A recent story on the local morning news involved someone being shot at an apartment complex. There were not many details. One adult shot another adult. While listening to the report I kept thinking, “I wonder if there were any children present?”

Had I heard the same story any morning previous, my reaction might have been different. That is what happens when we view our surroundings through a different lens. Gain a new perspective.

Why did this story have this effect on me on this particular day? Because the day before I attended a professional development workshop for educators entitled “The Trauma-Informed Classroom.” Dr. Barbara Sorrels, author of the book “Reaching and Teaching Children Exposed to Trauma,” was our presenter.

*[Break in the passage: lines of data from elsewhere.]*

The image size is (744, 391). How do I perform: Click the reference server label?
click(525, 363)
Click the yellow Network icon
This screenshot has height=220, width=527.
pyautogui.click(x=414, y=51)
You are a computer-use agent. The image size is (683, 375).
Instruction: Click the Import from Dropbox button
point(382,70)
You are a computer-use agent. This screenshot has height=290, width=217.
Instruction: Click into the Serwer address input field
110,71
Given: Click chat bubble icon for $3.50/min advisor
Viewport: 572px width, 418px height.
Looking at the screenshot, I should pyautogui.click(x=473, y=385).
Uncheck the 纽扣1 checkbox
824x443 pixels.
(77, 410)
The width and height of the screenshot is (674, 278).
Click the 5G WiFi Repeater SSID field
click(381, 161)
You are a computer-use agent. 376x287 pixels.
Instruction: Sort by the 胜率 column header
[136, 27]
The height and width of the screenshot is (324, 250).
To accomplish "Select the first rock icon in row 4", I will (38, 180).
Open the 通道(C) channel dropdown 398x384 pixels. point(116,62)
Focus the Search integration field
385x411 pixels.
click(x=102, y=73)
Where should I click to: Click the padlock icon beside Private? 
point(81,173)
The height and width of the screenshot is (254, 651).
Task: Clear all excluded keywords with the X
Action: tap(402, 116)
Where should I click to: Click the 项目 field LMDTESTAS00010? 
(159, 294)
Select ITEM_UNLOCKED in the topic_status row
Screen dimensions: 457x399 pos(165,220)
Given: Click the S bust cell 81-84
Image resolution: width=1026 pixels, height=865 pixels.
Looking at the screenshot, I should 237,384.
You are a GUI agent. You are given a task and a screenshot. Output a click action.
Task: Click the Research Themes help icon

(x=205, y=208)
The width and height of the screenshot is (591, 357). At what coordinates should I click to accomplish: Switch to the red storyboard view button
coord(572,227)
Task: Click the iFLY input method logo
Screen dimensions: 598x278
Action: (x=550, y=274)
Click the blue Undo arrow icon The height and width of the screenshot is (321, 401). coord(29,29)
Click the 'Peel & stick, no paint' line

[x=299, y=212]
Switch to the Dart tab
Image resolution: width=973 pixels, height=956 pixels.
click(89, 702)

One of the most powerful moments of the day was listening to an actual 911 recording. The voice we heard was a six-year-old little girl named Lisa. Lisa was witnessing a violent attack on her mom and siblings by her stepfather. And it was not the first.

It is difficult for me to imagine the awful things this little girl witnessed. The fear in her voice was almost palpable. Her cries for help were interchanged with moments of extreme clarity. She provided crucial information and displayed incredible bravery.

The screams of this little girl caused a lump in my throat and tears in my eyes. Once the recording ended, the room remained silent. Dr. Sorrels then asked us to discuss how memories from this event might affect Lisa in the future. What images, smells, sounds, etc. might trigger negative responses from her?

All I could think was, “How can a child be expected to function at school after such a traumatic event?”

The workshop continued with stories of other trauma children, their caregivers, and teachers. We also explored ways to help promote healing.

By the end of the day, I felt emotionally and intellectually overwhelmed. How could I use this information to positively influence my classroom? How could it help me better connect with my students?

Dr. Sorrels encouraged us to start with one objective, helping one child at a time. And then another idea and another child, and so on. I reviewed my notes, and one thing stood out-a comparison of two questions. The questions represent two ways I might respond to a child’s behavior.

What is wrong with you?

What happened to you?

These questions have definitely been asked inside my teacher brain. And more often than not, I asked the first question. I should be asking the second.

So where do I begin?

  • Be mindful that a frustrating “behavior” might actually be a reaction to trauma.
  • Realize my perspective in approaching a child has the power to foster healing.
  • Be willing to ask the right question.